Thursday, March 27, 2008

More on questions presented

In a thoughtful comment, don has raised some valuable points about writing questions presented. My post, where you can also read don's entire comment, is here.

I want to address two topics he raised.

First, he called my approach dogmatic. I dislike being perceived as dogmatic--on most writing issues, I'm actually quite flexible. Mostly, I'm concerned with writers being informed and not hamstrung by "rules" that aren't. But as I re-read my original post, I do sound dogmatic. I'll work on it.

Second, he rightly points out that questions presented serve different functions in different documents. This I know, but my posts glossed over that. My posts were simple, not sophisticated. More on that in a moment.

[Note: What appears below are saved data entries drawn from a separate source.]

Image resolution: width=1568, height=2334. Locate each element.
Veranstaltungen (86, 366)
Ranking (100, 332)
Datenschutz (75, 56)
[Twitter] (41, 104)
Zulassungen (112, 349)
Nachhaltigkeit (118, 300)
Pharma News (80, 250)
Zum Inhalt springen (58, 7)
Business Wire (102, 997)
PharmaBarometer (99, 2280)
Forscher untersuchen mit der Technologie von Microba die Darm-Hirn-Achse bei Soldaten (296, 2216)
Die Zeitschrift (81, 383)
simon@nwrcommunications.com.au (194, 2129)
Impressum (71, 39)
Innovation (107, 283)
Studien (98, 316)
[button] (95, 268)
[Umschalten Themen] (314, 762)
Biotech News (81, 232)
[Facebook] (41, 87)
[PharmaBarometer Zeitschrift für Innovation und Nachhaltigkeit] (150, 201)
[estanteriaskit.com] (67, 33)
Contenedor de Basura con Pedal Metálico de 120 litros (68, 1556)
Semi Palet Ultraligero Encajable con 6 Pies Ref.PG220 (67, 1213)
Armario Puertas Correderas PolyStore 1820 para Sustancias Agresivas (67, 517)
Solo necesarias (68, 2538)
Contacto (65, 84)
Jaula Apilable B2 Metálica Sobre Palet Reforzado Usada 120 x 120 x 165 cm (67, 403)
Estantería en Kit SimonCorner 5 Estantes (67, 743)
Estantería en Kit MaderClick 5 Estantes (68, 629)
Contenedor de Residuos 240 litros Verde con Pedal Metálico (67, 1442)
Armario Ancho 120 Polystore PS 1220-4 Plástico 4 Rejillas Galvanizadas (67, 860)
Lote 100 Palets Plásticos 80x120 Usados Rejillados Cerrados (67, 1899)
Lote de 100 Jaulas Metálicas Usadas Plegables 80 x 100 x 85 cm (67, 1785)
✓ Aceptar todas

For now, know this: all I really feel dogmatic about is that there should be no "rule" that all questions presented must be in a single sentence.

As to sophistication, here's a start. (There's definitely an article in this. Dibs!)

Questions presented, probably better called "issue statements," appear in many different kinds of documents, and a sophisticated writer will adapt the form, length, and sentences to the audience and the document. For example, in a persuasive brief on the merits, you should use a different approach from that used in an objective memo. The issue statement in a petition for discretionary review will take a different form from the issue statement in a client letter. And so on.

Consider these legal documents; the issue statement might take a different approach in all of them:

Client advice letter
Objective legal memo
Trial brief
Petition for discretionary review
Appellate brief on the merits
Mediation statement
Email message to a subordinate or supervisor

And more. What others can you think of?